## Problem statement
Below are some records. Write out the lines from the one containing "Privacy Policy (539, 1407)" to the last line, word for word, leaving out pictures.

(Pixel coordinate grounding data)
==========

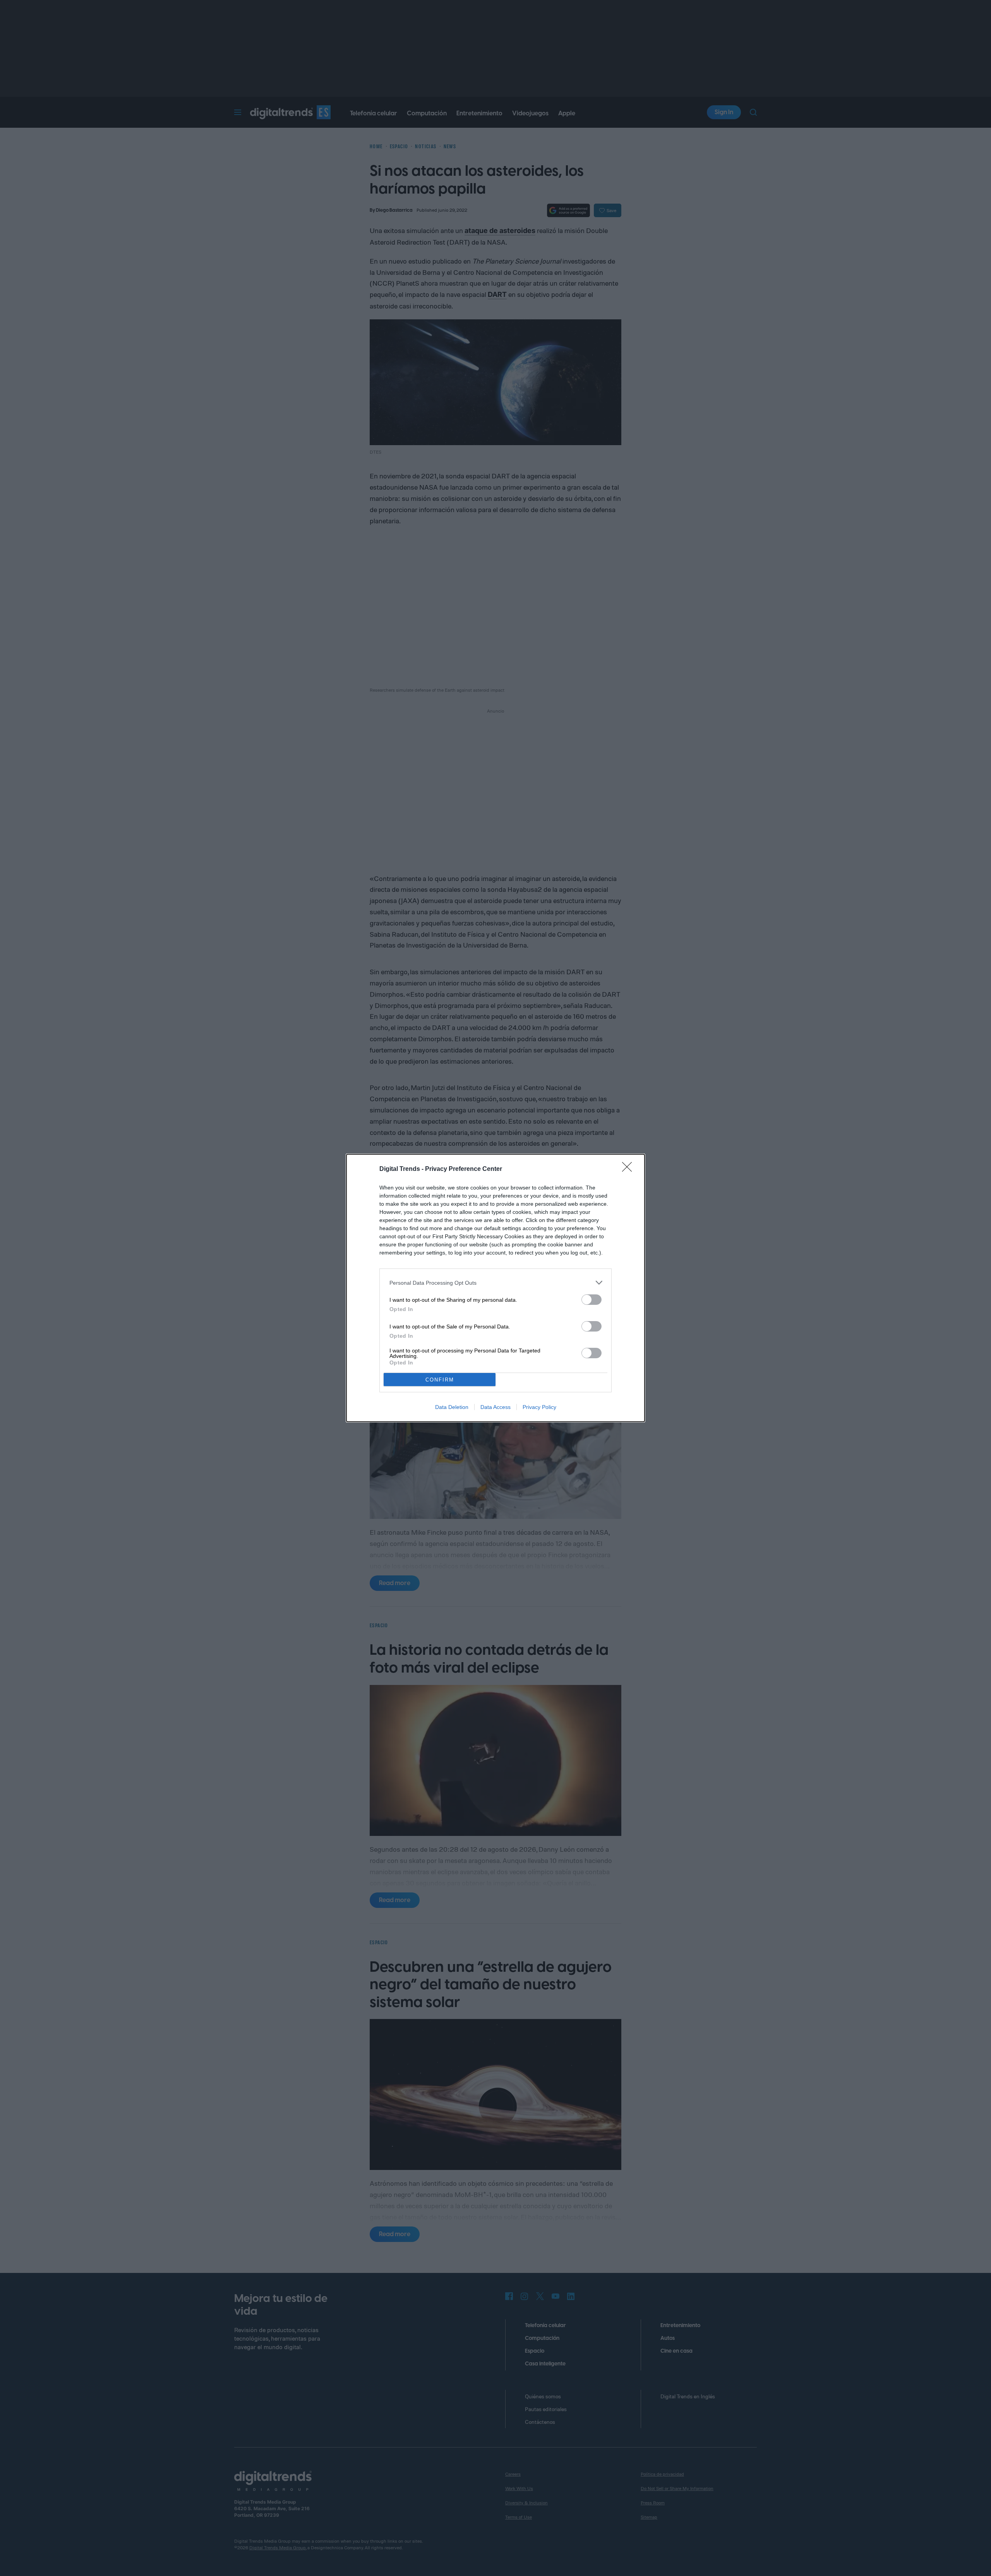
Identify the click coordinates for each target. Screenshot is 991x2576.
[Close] (629, 1169)
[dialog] (495, 1288)
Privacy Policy (539, 1407)
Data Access (495, 1407)
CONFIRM (439, 1380)
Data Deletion (451, 1407)
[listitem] (495, 1283)
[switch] (591, 1299)
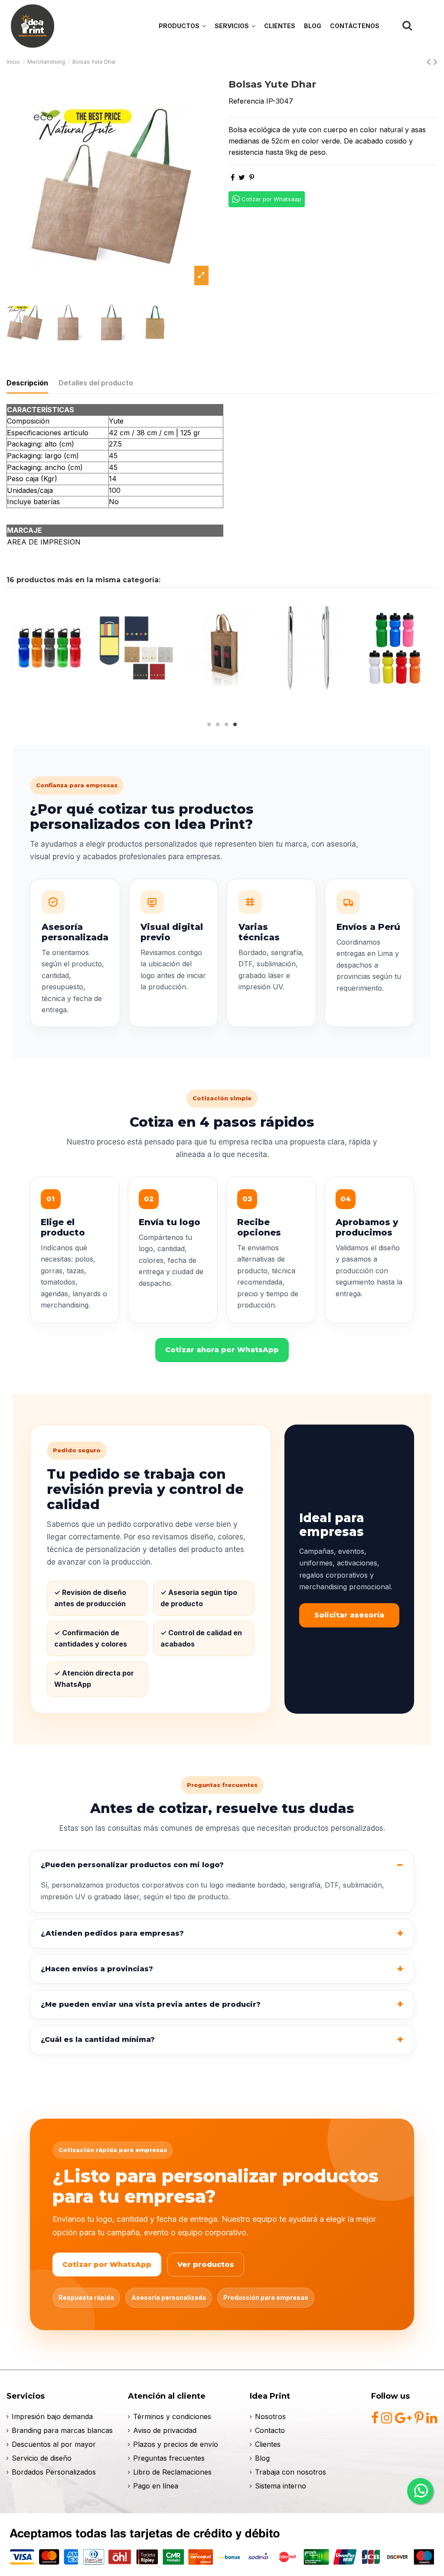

==========

## Result
Privacy Policy (539, 1407)
Data Access (495, 1407)
CONFIRM (439, 1380)
Data Deletion (451, 1407)
[listitem] (495, 1283)
[switch] (591, 1299)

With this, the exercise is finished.